Crowdfunded to test the market:
Unlike Pebble, Play-i had already scored $1m from Google Ventures. But it wanted to test consumer demand with a crowdfunding campaign, which was how it landed itself 11,000 pre-orders. Following its campaign, Play-i continued to raise another $8 million of Series A financing.
Offered perks to early buyers:
"We needed to build social proof right off the bat, so we created special perks for the first few buyers. Our first 1,000 backers got limited edition, exclusive outfits for their robots as an incentive to back early. We emailed our existing audience and friends several hours before our campaign went live so they could be among the first to back the project. This gave us the momentum we needed to get off to a good start." (Source: TechCrunch)
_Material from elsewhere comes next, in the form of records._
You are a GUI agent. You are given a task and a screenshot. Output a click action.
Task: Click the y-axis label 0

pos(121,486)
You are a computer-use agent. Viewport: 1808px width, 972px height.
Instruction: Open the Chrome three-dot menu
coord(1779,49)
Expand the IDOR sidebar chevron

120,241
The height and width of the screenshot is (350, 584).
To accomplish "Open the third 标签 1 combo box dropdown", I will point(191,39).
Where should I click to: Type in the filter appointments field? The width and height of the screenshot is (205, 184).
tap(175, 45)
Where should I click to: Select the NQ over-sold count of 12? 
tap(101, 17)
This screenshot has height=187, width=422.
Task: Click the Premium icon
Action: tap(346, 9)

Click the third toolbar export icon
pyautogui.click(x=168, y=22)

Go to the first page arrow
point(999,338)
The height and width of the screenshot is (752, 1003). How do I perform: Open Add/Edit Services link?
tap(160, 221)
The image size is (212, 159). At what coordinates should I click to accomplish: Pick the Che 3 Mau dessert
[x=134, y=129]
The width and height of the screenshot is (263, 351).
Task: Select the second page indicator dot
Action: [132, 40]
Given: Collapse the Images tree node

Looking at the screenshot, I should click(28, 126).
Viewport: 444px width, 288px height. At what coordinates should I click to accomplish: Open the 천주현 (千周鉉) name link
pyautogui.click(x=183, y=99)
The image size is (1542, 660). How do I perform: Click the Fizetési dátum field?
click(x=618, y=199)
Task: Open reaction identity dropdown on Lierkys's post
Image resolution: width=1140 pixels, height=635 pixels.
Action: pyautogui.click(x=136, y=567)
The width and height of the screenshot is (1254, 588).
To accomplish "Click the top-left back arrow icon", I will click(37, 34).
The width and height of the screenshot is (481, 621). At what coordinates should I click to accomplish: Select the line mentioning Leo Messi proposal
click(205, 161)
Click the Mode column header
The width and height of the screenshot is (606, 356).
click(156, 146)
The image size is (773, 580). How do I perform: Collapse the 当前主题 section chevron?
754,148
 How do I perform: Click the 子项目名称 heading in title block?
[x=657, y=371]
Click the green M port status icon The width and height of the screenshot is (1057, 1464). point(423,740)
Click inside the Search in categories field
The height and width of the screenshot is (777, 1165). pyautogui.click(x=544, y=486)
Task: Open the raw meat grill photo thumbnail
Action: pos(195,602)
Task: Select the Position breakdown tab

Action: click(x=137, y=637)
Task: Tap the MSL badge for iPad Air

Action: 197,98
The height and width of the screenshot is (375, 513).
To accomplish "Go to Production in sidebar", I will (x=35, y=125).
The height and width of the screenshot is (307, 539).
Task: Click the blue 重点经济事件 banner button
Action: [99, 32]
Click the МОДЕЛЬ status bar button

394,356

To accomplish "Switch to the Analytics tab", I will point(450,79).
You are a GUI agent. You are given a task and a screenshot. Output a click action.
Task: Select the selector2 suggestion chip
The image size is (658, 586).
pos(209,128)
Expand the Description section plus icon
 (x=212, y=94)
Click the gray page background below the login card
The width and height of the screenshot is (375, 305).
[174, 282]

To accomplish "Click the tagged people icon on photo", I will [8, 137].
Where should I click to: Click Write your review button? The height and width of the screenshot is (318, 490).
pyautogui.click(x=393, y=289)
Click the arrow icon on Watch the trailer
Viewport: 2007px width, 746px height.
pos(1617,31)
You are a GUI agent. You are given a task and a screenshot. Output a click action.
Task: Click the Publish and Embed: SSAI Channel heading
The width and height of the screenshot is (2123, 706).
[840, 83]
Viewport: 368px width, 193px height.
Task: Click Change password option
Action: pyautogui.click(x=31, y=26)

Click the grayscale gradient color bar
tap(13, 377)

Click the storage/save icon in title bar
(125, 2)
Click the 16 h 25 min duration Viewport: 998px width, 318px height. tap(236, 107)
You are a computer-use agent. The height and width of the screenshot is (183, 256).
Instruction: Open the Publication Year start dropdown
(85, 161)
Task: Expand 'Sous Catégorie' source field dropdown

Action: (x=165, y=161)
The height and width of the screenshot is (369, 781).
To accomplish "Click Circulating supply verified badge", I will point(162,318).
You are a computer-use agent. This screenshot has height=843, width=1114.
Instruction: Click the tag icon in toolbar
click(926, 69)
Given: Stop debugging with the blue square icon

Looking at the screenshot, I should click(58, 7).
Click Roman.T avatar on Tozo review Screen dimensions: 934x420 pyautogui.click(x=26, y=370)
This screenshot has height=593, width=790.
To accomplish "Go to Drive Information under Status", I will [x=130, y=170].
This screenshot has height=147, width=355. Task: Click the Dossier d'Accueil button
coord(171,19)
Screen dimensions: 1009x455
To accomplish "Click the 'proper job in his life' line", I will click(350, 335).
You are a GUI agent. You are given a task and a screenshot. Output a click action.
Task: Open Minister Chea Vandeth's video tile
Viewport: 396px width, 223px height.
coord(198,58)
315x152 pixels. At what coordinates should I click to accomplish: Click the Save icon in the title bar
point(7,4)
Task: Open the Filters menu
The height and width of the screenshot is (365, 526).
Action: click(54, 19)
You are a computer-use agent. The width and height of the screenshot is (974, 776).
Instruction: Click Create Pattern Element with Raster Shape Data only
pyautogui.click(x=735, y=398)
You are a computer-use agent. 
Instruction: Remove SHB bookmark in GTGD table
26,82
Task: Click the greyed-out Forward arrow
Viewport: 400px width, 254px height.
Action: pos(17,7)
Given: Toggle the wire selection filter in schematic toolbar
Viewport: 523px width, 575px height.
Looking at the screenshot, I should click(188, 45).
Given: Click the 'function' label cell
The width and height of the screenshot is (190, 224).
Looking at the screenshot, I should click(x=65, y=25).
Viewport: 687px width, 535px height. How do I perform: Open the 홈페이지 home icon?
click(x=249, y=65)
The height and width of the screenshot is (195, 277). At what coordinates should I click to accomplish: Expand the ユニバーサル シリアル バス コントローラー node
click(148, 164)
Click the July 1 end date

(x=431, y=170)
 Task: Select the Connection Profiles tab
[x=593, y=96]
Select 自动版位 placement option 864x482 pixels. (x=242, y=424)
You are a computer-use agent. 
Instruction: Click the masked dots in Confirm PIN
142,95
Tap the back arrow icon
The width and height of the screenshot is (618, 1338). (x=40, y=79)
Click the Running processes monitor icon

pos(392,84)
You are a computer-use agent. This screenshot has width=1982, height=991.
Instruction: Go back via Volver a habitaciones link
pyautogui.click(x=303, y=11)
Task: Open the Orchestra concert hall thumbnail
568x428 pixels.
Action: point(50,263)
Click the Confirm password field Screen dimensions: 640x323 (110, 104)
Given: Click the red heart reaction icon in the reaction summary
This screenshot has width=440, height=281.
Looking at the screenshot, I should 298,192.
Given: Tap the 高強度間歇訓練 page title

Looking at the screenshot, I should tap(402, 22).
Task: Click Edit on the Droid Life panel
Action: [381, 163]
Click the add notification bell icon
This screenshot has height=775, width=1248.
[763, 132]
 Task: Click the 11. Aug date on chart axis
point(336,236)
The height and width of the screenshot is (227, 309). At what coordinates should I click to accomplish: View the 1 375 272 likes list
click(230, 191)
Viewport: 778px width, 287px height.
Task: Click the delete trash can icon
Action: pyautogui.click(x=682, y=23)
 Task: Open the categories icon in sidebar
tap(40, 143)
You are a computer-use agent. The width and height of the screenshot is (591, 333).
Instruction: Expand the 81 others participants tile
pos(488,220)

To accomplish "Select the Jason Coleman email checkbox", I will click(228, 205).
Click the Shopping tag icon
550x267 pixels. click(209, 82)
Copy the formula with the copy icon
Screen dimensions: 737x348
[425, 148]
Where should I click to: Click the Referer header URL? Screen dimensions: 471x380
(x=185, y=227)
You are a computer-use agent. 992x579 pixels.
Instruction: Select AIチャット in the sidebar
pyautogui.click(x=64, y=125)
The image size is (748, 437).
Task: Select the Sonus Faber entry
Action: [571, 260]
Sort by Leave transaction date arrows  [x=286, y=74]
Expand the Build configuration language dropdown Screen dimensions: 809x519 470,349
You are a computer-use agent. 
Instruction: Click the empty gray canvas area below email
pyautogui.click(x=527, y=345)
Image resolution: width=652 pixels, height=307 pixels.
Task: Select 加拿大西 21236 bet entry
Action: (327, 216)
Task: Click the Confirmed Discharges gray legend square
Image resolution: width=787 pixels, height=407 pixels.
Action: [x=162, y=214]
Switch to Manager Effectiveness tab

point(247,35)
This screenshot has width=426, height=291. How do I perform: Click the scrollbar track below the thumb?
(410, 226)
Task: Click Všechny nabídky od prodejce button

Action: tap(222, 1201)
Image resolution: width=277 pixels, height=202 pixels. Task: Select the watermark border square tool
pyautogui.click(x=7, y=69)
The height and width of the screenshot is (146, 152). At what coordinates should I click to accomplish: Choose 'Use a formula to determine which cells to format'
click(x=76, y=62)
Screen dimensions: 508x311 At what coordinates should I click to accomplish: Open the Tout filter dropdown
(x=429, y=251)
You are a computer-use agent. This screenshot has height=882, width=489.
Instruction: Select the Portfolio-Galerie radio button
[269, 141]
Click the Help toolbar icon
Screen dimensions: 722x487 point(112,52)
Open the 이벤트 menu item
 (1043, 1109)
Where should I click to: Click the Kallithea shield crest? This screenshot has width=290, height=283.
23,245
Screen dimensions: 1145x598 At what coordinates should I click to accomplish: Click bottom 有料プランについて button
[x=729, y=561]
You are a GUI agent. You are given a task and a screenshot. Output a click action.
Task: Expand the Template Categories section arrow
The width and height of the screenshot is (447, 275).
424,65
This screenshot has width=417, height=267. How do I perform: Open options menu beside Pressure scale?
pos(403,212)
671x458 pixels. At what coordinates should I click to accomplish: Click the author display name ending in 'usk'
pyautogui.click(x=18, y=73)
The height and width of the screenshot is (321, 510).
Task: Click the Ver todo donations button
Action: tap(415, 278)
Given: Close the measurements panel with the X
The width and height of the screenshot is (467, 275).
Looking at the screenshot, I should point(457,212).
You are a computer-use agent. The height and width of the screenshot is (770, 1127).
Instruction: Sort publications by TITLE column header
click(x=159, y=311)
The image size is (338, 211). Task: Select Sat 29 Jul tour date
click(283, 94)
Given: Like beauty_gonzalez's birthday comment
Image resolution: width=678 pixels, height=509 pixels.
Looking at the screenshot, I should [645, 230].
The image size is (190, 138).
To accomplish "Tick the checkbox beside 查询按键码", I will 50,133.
Being personable pays off:
"We responded personally to every email that came in, every comment on Facebook, and every question on Twitter. And we got them excited about our mission to bring programming to every child. We also released additional features and stretch goals in our updates based on feedback from our backers. They became a part of our story, and so many of them helped us spread the word about our campaign."
Crowdfunding is helpful when manufacturing costs are high:
"The funds we'd gotten through angel investment were barely enough for prototype manufacturing. We are making hardware and developing the application at the same time – so each trial-and-error takes more time and money compared to software startups."
Crowdfunding is especially helpful for 'adult' products:
"Investors already tend to shun hardware startups, even though they now start seeing the potential in hardware thanks to Makerbot and Pebble. But for us, being in the sexual wellness industry was another challenge." (Source: Seeding Factory)
8. Macaw - the web design tool for programmers
SUCCESS: Macaw raised nearly $276k for a goal of $75k, and met its target within 24 hours of launching its campaign.
Raising funds without giving up company equity:
“Crowdfunding was a great way for us to connect with the community. Beyond raising capital without giving up equity, it helped us test the market, identify early adopters, and gain a solid user base to test our ideas with." (Source: Envato)
Important caveat: Most crowdfunding campaigns fail.
Convincing real investors that you’ve got what it takes is your company’s first reality check, and raising money from professional investors forces you to be think hard about your company and be honest with yourself. It also gives you the benefit of having real, seasoned experts thinking hard about your company.
No one on Kickstarter, Indiegogo or their imitators is going to ask you to estimate your cost of customer acquisition or the size of your potential revenue streams or any other tough business questions.
It's not that crowdfunding is always a bad idea. The cases of Vibease and Goldieblox show that crowdfunding powers avant-garde ideas that might be passed over by investors. Others like Tile and Bo & Yana are evidence that you can do both because crowdfunding still has its value in testing consumer demand and building a fan base way early on.
But for entrepreneurs serious about going the crowdfunding route, it's important to surround yourself with expert advice and do your due diligence.
It’s better to ask the hard questions before you’ve burned through a year of your life and $100k of other people’s money.